While all this was going on, fighting was also taking place in Enniscorthy itself, where the rebels acquitted themselves better. Though they were forced to retreat, the pikemen inflicted heavy enough losses on Johnson’s infantry here, utilising strongpoints and narrow streets to good effect, and holding the bridge over the Slaney for as long as they could. But it couldn’t continue. At the best of times, the rebels had failed when holding a numerical advantage of over five to one, but now thousands of government troops were bearing down on them.
In both Enniscorthy and on Vinegar Hill Hill, the rebels lost their cohesion and broke. Luckily for them that the government encirclement was not complete, with thousands of fleeing rebels streaming through what became known as “Needham’s Gap”, a criminally large opening in the government lines. If Lake had been hoping to end the rebellion right then and there, even just by a brutal massacre of trapped rebels, he was to be bitterly disappointed.
For the rest, there was only slaughter at the hands of the victorious infantry, cavalry and artillery, with somewhere between five hundred to a thousand rebels killed at the site, the number in dispute due to the number of camp followers who died as well. Over a dozen cannon were re-captured. The government, in response, took 100 casualties. In the aftermath, the winning side ran roughshod over Enniscorthy, killing wounded rebels and firing field hospitals, with an uncaring Lake doing little, if anything, to stop it.
To the south, John Moore disobeyed orders and advanced past his designated point at Taghmon, to relieve Wexford Town, held only by a small force of rebels who scattered on his approach. With the fall of the Wexford Republic’s capital came relief for the loyalist prisoners still alive in its gaol, who had spent several fear-filled days awaiting summary execution, only to be rescued at the death. What signs that there had ever been a revolutionary state – the banners, the green cockades, the signs for Liberty and Equality – vanished rapidly.

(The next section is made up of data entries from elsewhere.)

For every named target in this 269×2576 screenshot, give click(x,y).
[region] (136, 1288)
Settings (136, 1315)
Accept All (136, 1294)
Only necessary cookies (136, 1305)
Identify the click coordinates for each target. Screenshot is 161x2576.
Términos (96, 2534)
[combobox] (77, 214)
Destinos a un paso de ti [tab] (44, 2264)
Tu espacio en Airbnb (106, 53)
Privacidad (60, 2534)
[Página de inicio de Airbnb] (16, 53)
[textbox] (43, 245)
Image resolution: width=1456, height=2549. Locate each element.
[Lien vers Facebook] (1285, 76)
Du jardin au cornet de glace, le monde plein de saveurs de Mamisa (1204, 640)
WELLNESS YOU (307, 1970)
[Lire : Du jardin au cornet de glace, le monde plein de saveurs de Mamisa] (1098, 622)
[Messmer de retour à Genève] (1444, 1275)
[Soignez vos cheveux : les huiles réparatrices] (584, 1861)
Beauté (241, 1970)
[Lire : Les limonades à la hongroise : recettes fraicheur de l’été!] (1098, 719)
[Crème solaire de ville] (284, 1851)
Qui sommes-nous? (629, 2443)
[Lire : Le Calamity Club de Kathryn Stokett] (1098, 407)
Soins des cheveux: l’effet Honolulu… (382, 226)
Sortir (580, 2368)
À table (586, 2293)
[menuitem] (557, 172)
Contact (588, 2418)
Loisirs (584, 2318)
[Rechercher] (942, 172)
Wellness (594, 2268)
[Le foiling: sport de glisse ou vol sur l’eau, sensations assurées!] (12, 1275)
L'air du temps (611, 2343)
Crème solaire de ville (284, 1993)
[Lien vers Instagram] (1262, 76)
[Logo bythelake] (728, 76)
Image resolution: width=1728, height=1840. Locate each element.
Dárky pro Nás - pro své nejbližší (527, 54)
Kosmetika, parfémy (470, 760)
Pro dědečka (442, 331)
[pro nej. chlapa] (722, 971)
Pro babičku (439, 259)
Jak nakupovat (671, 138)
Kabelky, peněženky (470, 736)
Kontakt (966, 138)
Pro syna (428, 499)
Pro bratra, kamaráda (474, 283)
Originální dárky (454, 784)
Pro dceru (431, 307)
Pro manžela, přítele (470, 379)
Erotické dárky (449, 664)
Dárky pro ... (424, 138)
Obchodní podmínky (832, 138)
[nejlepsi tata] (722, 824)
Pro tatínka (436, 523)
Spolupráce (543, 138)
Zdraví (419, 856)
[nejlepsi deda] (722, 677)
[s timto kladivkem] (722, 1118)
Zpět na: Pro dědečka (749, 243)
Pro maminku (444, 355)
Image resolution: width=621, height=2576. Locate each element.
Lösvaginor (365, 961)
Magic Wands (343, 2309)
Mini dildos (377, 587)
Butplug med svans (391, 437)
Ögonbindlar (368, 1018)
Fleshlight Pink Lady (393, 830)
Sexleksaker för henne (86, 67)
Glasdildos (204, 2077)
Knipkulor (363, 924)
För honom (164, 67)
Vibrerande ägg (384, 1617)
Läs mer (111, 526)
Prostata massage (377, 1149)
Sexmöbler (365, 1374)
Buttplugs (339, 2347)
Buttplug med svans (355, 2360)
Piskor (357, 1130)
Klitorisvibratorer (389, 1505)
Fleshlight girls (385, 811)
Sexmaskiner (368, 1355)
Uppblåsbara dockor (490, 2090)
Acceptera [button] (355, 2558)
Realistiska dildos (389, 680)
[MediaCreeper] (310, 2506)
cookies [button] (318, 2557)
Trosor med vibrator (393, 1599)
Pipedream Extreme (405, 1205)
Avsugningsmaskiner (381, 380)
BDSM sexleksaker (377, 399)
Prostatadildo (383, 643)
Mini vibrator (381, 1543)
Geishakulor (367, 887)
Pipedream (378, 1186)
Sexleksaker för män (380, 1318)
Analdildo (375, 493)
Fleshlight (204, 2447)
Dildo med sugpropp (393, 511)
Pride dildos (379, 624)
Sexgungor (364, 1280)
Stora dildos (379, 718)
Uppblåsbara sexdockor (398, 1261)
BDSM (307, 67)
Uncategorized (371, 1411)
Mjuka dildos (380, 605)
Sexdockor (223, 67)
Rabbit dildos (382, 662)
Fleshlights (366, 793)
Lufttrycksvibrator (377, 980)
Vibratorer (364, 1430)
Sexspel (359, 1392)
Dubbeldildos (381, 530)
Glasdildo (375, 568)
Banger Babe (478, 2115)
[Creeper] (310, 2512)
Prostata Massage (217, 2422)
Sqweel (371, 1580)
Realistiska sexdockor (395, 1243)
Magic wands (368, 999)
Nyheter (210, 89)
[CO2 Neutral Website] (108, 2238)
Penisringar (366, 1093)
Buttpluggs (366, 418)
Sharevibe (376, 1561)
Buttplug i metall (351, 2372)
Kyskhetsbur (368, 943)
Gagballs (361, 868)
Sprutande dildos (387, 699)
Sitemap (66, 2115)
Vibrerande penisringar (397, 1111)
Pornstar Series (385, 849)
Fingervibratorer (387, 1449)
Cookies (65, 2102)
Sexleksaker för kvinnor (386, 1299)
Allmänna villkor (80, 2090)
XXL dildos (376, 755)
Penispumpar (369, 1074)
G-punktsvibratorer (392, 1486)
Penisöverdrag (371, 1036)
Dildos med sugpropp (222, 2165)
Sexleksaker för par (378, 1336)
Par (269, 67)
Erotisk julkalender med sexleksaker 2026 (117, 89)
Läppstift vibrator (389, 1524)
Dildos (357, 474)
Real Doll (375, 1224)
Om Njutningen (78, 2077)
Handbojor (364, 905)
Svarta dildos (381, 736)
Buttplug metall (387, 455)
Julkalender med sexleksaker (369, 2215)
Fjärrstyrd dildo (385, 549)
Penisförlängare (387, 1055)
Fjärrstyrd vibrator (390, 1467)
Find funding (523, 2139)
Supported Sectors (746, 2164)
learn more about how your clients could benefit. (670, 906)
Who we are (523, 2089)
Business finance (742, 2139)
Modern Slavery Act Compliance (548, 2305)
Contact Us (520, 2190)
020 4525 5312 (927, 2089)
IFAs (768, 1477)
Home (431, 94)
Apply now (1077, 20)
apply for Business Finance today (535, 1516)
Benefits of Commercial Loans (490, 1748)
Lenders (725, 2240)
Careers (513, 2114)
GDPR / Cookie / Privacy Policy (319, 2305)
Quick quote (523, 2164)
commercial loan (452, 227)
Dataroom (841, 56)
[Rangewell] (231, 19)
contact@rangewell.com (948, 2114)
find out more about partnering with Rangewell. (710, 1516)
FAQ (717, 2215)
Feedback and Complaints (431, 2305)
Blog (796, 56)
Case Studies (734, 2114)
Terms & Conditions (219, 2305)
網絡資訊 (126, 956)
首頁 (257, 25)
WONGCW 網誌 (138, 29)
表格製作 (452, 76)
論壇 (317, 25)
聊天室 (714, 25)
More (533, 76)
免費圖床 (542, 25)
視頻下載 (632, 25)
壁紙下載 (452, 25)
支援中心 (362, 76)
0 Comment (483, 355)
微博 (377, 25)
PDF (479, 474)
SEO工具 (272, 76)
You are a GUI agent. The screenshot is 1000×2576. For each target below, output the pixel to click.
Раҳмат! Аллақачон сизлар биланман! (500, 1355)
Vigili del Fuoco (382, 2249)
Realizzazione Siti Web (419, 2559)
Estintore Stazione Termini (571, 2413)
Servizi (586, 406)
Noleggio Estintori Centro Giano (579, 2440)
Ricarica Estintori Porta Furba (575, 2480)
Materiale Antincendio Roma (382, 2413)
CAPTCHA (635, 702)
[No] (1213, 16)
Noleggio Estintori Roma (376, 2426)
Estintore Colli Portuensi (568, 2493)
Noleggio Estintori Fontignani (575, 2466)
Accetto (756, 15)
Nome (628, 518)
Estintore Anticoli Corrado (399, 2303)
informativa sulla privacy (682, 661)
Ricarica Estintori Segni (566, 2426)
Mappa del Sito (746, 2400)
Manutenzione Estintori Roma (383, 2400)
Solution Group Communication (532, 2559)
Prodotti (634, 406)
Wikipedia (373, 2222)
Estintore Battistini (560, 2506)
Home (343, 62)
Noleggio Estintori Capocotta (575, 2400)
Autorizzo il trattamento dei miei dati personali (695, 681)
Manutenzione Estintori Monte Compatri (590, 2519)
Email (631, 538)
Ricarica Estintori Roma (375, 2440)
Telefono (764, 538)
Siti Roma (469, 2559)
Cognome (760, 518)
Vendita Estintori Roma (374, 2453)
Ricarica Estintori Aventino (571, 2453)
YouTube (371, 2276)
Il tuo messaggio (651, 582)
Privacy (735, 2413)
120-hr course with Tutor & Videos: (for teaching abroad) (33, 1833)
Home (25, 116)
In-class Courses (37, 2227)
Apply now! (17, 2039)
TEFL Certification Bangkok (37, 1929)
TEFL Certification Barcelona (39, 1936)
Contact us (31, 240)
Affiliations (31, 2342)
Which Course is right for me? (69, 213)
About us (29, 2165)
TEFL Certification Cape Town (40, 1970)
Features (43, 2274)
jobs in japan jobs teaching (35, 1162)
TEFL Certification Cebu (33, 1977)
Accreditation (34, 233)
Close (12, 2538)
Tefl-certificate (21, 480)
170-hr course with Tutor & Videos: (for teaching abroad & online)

Moore kept his own men in line – he smartly only allowed regular infantry to garrison to the town, keeping the militia outside – and was joined the following day by Lake, triumphantly preparing a missive detailing his accomplishments to Cornwallis, whom he must have believed he had undercut in terms of military achievement in the rebellion. Among the deaths in the aftermath, as Lake began a terrible series of reprisals and executions, were Bagenal Harvey, John Kelly, Philip Roche and John Murphy, most hanged on Wexford bridge after the bare semblance of a trial. It was what Harvey must have feared since he was first hoisted into a command position: unable to escape to France as he had wished, he paid the ultimate price for what may have just started out as a dalliance with the United Irishmen.
Vinegar Hill is probably the best remembered battle of the 1798 Rebellion, the name synonymous today with British military might against largely unarmed Irish rebels. But for all that, it was a remarkably simple affair, brutally so. The rebels seemed to lack any kind of firm plan or coordination, and Lake, for all his faults, had about as easy a task as he could have wished for, presented with a clear target and having the means to defeat it. The rebels should have scattered before the battle, when more of them could have escaped to fight another day. Instead, Lake and his subordinates were allowed to essentially end the conventional struggle in Wexford. The rebels there would never again hold towns or territory against the government.
But they would still fight. Thousands of United Irishmen had been able to slip away through government lines, and while many of these would head for home, tired of the fighting, others would come back into a recognisable shape and consider their options. The last desperate part of this portion of the rebellion, an ambitious and ultimately flawed attempt to reignite the fighting in the midlands, was about to begin.